Frida Kahlo’s Tree of Hope (1946) depicts two versions of the artist. Divided down the middle, one Frida sits on a wooden chair and meets the viewer’s eye. Next to her on the canvas, another version of Frida faces away from us, lying on a hospital trolley, her exposed back revealing bloody surgical incisions.
A bus crash when Kahlo was a teenager resulted in a lifetime of disability, prolonged spells in bed, multiple health problems, and various orthopedic surgeries and implements. Returning to Mexico from one trip to the United States, Kahlo became bedbound and had to wear a steel corset for eight months. But she continued to paint. In a letter to a friend, she referred to Tree of Hope as “nothing but the result of the damned operation!”
Kahlo was no stranger to duality. In 1939, she painted The Two Fridas, where two versions of herself sit side-by-side, one wearing a white European-style Victorian dress and the other a traditional Tehuana dress, their hearts connected by a shared vein, and the blood of her open heart - she clutches a pair of forceps - dripping on her white dress. Kahlo created the work after her divorce from Diego Rivera, and one interpretation is that he rejected the “European” version of Kahlo and only accepted her Tehuana self (who clutches a tiny Rivera portrait). Sarah M. Misemer, a professor of Hispanic studies, argued that Kahlo's representation of herself as a multi-racial individual is a cultural symbol for the Mexican nation. Kahlo said the image represents the memory of a childhood imaginary friend.
Tree of Hope is a painting of juxtaposition: darkness and light, suffering and hope, defeat and perseverance. Kahlo’s wounds are open and pre-stitched, the lacerations bloody, her body, pain, and vulnerability on display for all to see. Yet her other self stares defiantly at the viewer, holding a pink orthopedic corset in one hand and a flag bearing the words “Cielito Lindo” or “Tree of Hope, Remain Strong” in the other. Kahlo created the work for her patron, Eduardo Morillo Safa, and originally included a skeleton but removed it to please the recipient. In a letter to Safa, Kahlo wrote: “There is a skeleton (or death) that flees in the face of my will to live.”
I have been thinking about the painting’s imagery and wondering if - from a visual POV - it inspired some of the art direction for a recent piece of media…

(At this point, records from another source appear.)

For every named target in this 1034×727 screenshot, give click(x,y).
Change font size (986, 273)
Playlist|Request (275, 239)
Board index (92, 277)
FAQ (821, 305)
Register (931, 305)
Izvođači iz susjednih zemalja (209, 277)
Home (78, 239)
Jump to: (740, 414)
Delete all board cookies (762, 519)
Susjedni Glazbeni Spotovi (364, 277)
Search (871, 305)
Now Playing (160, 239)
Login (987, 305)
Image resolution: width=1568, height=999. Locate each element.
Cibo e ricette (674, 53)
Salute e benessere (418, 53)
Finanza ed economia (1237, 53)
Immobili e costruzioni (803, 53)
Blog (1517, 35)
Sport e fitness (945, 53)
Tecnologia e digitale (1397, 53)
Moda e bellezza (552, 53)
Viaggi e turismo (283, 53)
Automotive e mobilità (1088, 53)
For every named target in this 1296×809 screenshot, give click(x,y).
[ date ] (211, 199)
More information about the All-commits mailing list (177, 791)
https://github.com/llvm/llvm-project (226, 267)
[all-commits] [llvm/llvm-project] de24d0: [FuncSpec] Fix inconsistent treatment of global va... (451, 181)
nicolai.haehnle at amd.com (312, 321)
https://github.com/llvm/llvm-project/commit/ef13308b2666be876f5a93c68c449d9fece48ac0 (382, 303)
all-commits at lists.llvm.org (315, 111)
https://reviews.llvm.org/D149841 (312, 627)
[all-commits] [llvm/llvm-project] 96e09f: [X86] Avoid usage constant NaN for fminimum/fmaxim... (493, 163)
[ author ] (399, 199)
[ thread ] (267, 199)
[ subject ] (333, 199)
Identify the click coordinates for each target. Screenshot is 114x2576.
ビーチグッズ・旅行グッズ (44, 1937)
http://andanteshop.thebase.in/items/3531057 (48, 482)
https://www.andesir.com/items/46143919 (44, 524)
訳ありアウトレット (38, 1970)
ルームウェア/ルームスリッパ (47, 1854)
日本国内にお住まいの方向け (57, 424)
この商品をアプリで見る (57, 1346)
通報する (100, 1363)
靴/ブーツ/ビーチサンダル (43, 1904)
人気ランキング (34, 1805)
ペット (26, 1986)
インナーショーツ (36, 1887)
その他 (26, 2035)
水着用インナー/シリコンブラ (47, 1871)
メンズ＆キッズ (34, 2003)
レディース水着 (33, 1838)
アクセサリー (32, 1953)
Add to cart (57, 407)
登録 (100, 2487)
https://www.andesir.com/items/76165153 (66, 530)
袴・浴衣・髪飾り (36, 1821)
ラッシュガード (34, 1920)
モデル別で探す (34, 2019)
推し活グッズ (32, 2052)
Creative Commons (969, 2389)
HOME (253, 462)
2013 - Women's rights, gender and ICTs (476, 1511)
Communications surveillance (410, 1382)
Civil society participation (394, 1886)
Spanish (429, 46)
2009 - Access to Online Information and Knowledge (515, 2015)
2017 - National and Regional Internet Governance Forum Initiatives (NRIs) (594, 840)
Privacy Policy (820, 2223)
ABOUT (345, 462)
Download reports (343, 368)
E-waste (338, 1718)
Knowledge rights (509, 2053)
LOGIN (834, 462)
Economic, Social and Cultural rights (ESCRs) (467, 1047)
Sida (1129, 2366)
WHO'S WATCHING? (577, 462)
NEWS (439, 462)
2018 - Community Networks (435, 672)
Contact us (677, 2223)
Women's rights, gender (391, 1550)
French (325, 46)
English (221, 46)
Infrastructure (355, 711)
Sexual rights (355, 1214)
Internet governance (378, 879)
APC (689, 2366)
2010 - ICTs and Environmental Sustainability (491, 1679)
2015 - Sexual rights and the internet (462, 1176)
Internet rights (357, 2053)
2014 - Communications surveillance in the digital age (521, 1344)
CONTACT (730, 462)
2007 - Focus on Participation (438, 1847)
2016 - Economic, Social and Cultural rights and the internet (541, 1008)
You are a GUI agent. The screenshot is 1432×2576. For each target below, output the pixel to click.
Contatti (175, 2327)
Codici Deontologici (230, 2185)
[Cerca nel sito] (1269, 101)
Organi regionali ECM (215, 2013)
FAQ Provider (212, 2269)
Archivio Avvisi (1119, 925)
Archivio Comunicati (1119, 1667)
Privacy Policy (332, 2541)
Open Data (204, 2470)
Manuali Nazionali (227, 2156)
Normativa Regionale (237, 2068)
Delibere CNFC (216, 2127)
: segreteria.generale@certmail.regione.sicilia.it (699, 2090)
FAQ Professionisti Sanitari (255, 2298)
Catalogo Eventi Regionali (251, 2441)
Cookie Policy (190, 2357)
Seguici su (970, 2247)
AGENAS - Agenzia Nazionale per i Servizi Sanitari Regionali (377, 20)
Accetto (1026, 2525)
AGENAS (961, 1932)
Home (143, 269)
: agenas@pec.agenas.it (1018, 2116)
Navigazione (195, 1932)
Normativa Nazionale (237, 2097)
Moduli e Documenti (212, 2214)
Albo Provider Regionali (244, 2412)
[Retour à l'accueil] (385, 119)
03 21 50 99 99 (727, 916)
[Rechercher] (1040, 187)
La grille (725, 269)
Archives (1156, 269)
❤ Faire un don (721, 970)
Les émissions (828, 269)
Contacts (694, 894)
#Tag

Yesterday, the 2025 Academy Awards nominations were announced, including five nominations for Coralie Fargeat’s body horror The Substance. While I was not as enamored of this body horror treatise on Hollywood, celebrity, and female aging as many colleagues and fans, I understand the film’s appeal and why it has resonated with so many. Plus, it’s cool to see a female-directed horror film receive acclaim from the awards bodies and industry it is skewering, and it's great to see Demi Moore finally receive recognition after over forty years in the industry. Regardless of how I feel about the film, some imagery has stuck with me.
If you haven’t seen The Substance, Elisabeth Sparkle (Moore) - once the toast of Hollywood - resorts to a secretive experimental product called “The Substance” to resuscitate her dwindling celebrity and career. The drug allows Elisabeth to ‘birth’ a “newer, better version” of herself through her spine, with the caveat that both the host and the new body, named Sue (Margaret Qualley), take turns in the world - one on, one off for seven days at a time - but with two bodies sharing the same DNA and with Sue enjoying herself far too much to uphold her side of the bargain, things inevitably derail.
There is so much comparison to the film in terms of imagery: the way the hair is loose and falls to one side, the exposure of the scars, and how both women are on their side - one on a gurney, the other on a tiled floor - with their duel self next to them. While I’m not saying painting and film have explicitly similar themes, I cannot wonder if the painting served as a reference point in the film’s art direction.
Kahlo was a brilliant and phenomenal figure with artistic talent, passion, strength, and resilience.
In the Hollywood machine, being a woman of a certain age and surviving and thriving in the ageist capital of the movie world is an act of deviance and survival in itself.